And I do take your comment seriously, that "the grass is greener" and we've tried to be very aware of this. I suppose my worry is more that I should have romantic feelings for my husband but I don't, and vice versa, but I know that wondering what else is out there definitely plays a part.


----------



## MooseAndSquirrel (Jun 7, 2012)

Sometimes there is a physical chemistry that just can't be explained. On the other hand, maybe you're just not doing it right. There are lots of books out there on sex. Do a little research and don't be afraid to experiment.

There are a lot of needs that marriages need to fill, and if you read these forums, you will see that you are getting a lot more out of yours than most people.

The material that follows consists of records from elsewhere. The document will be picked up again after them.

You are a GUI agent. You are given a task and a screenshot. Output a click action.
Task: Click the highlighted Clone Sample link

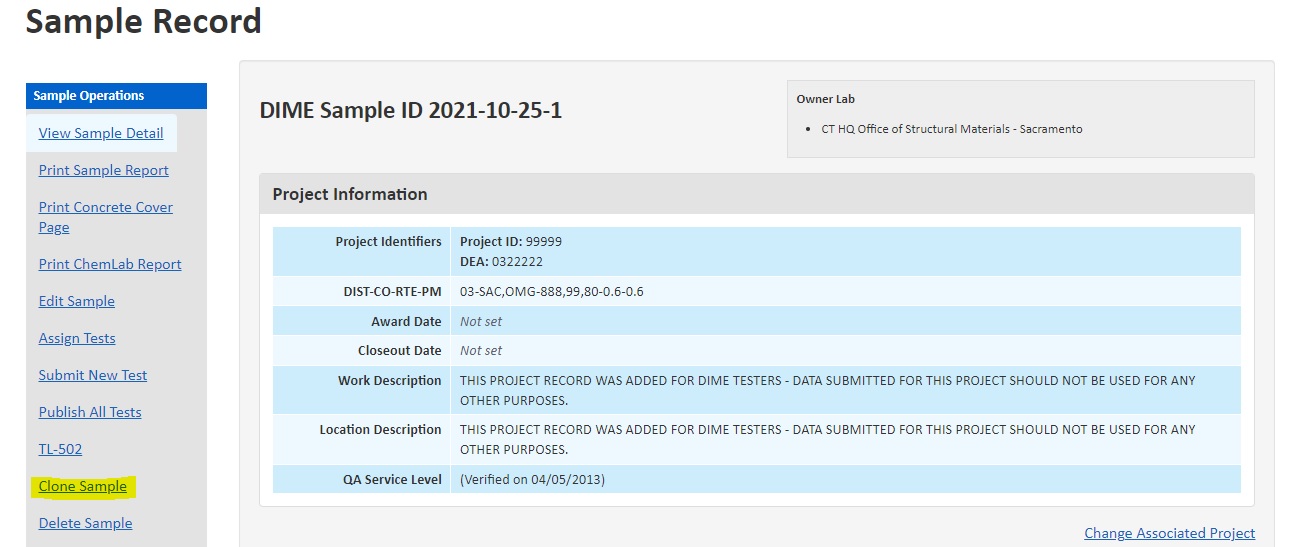click(82, 486)
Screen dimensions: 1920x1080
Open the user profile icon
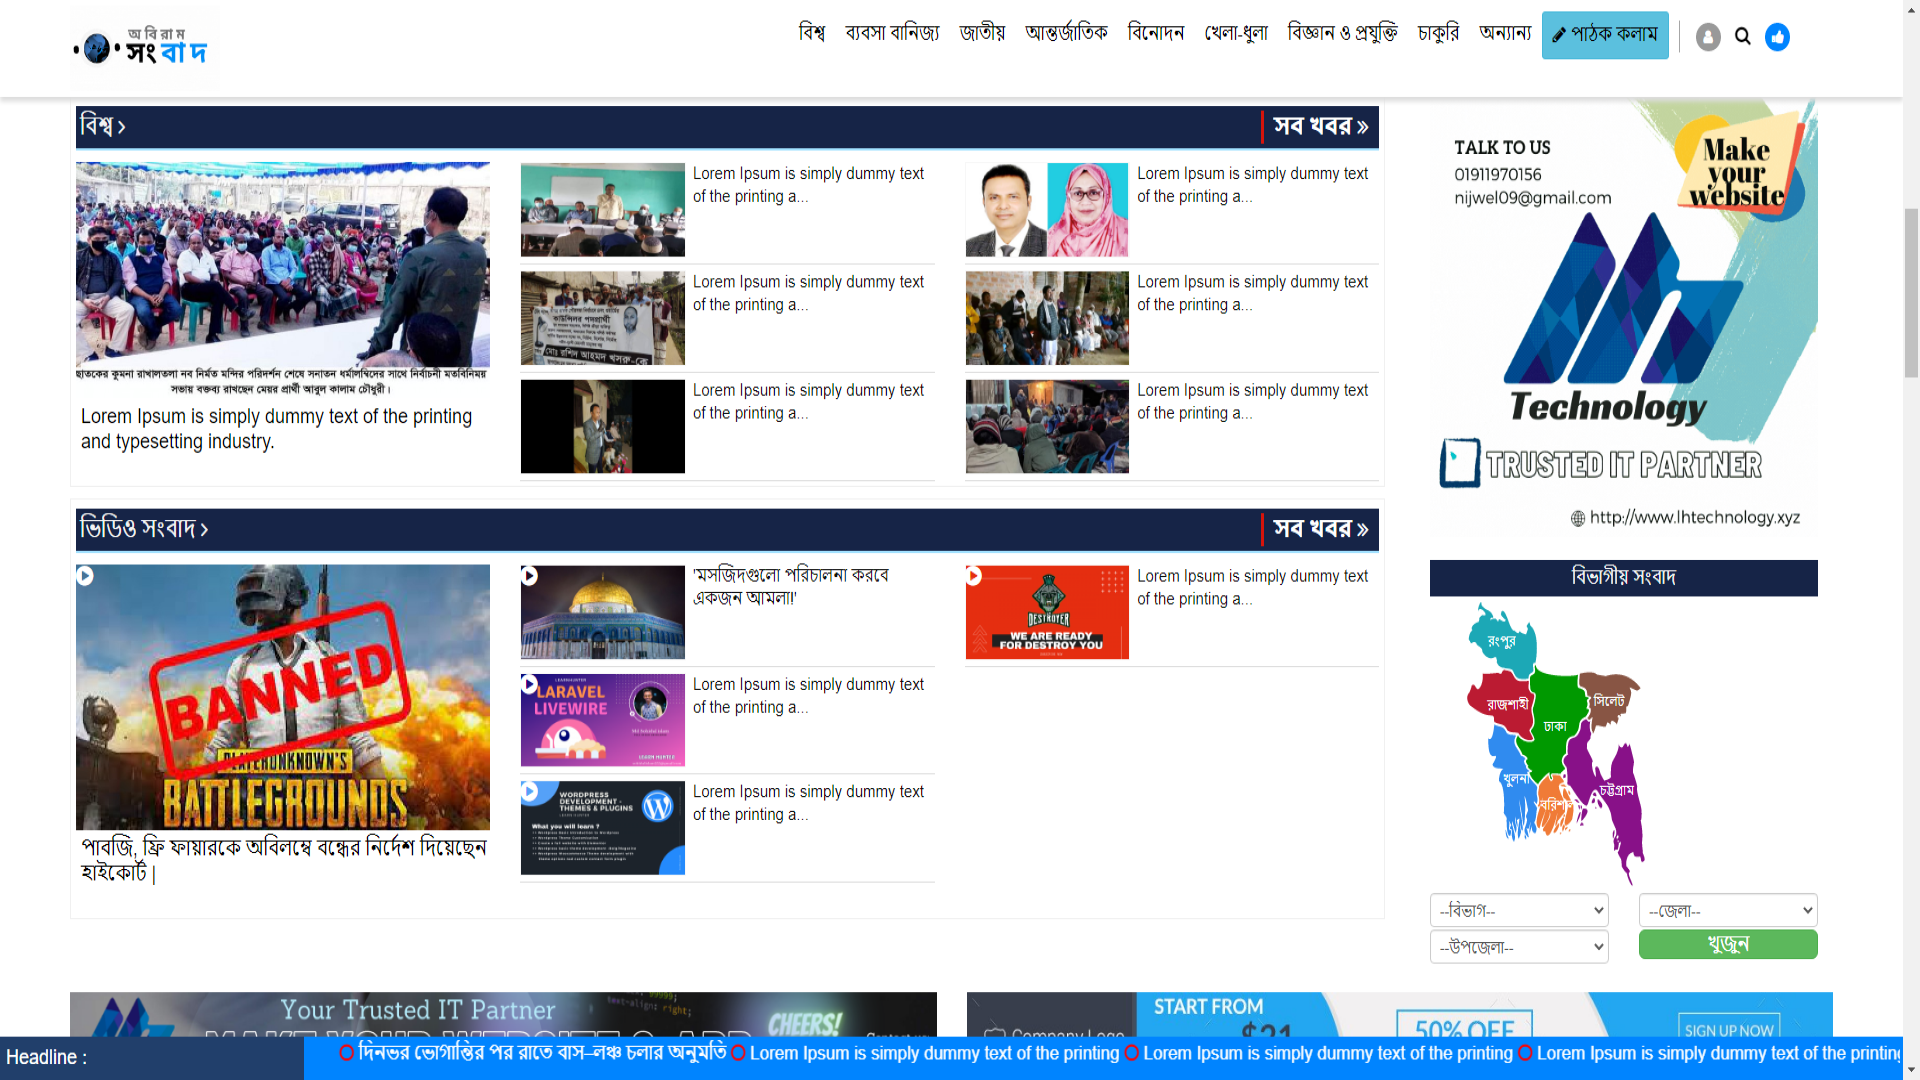(1708, 37)
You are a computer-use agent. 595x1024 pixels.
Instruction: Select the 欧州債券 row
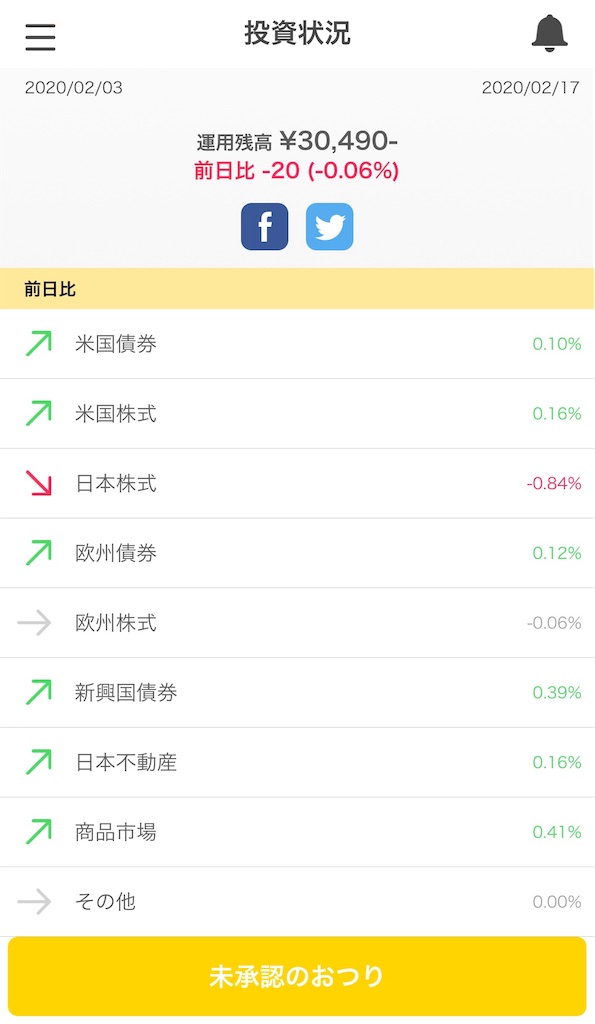point(297,553)
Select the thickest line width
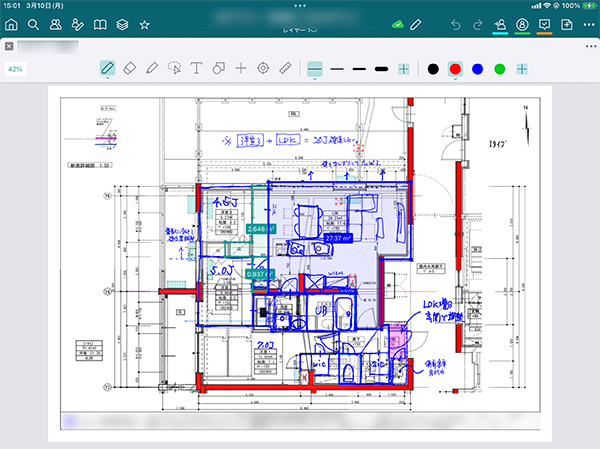Viewport: 600px width, 449px height. [x=381, y=69]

If you've got a best friend who doesn't judge you, go play!


----------



## arrowhead (Jun 19, 2012)

It's worth a shot, but I think we're talking more about the chemistry. We have satisfactory sex, there's no issue there, it more of an attraction/initiation issue. 
I'm feeling a lot better about this, though I know there's a journey ahead of us. We are talking again tonight about everything.


----------



## Lon (Jun 6, 2011)

Counselling is in order, and in the meantime send your H to the men's clubhouse forum on this website.


----------



## HiMaint57 (May 24, 2012)

Hi Arrowhead -- Sorry you're in this situation. Have you ever considered a trial separation just to see what it would be like? I read a book about it once -- my husband wouldn't agree to it because he says if I leave I shouldn't bother coming back, but it might be an idea for you -- just throwing it out there.


----------



## LostOneForGood (Jun 4, 2012)

_Posted via Mobile Device_


----------



## LostOneForGood (Jun 4, 2012)

How similar, i married my best friend 4 years ago, together 6 friends for 6 years before that. We just boughtahouse sixweeks ago, told me 4 weeks ago she was not happy and wanted out, no other guy, she is not mmakingany moves,sleeping in different rooms,she is confused, do the 180 i am on it,thats the only way to see what she really wants, good luck!
_Posted via Mobile Device_


----------



## moxy (Apr 2, 2012)

Maybe you both just have overly romanticized expectations about what being "in love" is that are getting in the way of you actually having a loving and real relationship. It sounds like you're both looking for some kind of thrill or someone to complete you or make your life magical for you, but....that isn't going to happen because those relationships do not last. I think you're both in need of a little more romance and you should be that way with each other and see if you can make the spark happen for you. Try reading some books or just dating each other as if it was all new. Something drew you to each other, but you just need to climb out of the complacent "friend" zone and be more romantic with each other and that won't happen until you both just try it. Don't give up on each other. Your problems don't sound like anything to break up over, just like something to spice up a little bit.


----------